Mine reconciliation touches on a number of systems and personnel across the mining value chain. This is one reason why reconciliation-driven improvement is challenging.
Data should feed in from a number of systems including:
- Mine planning packages for Resources, Reserves, Mining models, and mine plans
- Fleet management system for trucking, rail and shipping data
- Survey packages for mining depletions
- Plant historian systems for metal production data
The architecture diagram below depicts how a generic solution for a reconciliation system could look.
Any reconciliation system needs interface with all these various systems and feed to a central reconciliation database. To support confidence in analysis of any numbers there should be a suite of business rules applied to the imported values to ensure the quality of the data coming into the system is trustworthy. The old saying “rubbish in, rubbish out” is extremely important in this work, particularly given the number of different systems (and often calibrations) involved.
Within the database it is important to tag the data from each system with a common mapping convention to enable comparisons to the highest possible, reasonable level of resolution. Where available, information should have common location levels (i.e. bench, digblock), material types, rock types and time period.

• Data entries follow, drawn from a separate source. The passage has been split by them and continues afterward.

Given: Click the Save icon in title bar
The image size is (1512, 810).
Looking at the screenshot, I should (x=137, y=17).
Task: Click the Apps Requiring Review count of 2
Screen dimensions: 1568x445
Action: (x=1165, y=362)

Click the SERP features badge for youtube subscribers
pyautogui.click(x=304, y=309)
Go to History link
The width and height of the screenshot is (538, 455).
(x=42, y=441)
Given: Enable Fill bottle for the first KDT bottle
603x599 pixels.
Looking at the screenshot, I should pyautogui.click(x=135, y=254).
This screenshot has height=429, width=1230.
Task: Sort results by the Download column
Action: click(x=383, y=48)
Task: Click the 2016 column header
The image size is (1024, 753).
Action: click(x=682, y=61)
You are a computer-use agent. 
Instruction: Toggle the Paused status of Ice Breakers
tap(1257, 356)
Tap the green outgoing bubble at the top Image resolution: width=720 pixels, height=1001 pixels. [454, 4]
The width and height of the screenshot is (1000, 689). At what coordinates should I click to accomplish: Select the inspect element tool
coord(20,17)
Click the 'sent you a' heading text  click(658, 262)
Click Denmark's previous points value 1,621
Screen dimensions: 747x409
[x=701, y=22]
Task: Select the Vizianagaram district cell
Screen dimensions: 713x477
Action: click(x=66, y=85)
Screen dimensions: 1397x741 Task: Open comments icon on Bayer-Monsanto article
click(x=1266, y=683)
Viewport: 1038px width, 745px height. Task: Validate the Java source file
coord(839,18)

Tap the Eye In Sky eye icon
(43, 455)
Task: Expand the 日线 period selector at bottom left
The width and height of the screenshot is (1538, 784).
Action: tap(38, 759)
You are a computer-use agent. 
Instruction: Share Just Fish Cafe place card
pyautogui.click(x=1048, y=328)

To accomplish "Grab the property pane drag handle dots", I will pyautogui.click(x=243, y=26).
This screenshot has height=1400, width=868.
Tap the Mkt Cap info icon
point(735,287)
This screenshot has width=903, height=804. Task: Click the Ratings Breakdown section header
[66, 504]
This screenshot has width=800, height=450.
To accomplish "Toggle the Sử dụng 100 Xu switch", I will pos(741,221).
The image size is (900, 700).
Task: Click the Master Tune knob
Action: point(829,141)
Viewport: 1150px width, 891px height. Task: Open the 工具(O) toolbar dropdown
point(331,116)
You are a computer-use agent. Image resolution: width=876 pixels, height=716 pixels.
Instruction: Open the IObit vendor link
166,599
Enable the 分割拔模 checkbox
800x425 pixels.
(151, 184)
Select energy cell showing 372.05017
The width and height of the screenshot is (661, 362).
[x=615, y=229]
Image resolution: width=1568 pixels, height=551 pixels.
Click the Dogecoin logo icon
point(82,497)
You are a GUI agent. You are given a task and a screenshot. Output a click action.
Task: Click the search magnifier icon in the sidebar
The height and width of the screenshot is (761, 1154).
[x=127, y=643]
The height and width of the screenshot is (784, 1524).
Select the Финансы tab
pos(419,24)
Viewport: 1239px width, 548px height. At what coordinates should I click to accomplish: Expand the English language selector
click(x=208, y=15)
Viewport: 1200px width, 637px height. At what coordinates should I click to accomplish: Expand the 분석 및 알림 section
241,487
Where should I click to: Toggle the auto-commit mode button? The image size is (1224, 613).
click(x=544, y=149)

The front-end of the system needs to allow the user to produce reports, demonstrate trends, identify exceptions (areas of concern) as quickly as possible, and to drill down to isolate the root cause. Comparisons across the entire mine value chain should be easily available to all personnel, by location or time periods, on any day of the year.
Reconcilor has been configured to address all of these aspects out of the box.
Visit our Reconcilor page for more information, or contact us at moc.p1590834445uorgn1590834445edwon1590834445s@ned1590834445wons1590834445 to arrange to speak to our reconciliation experts or arrange a demonstration.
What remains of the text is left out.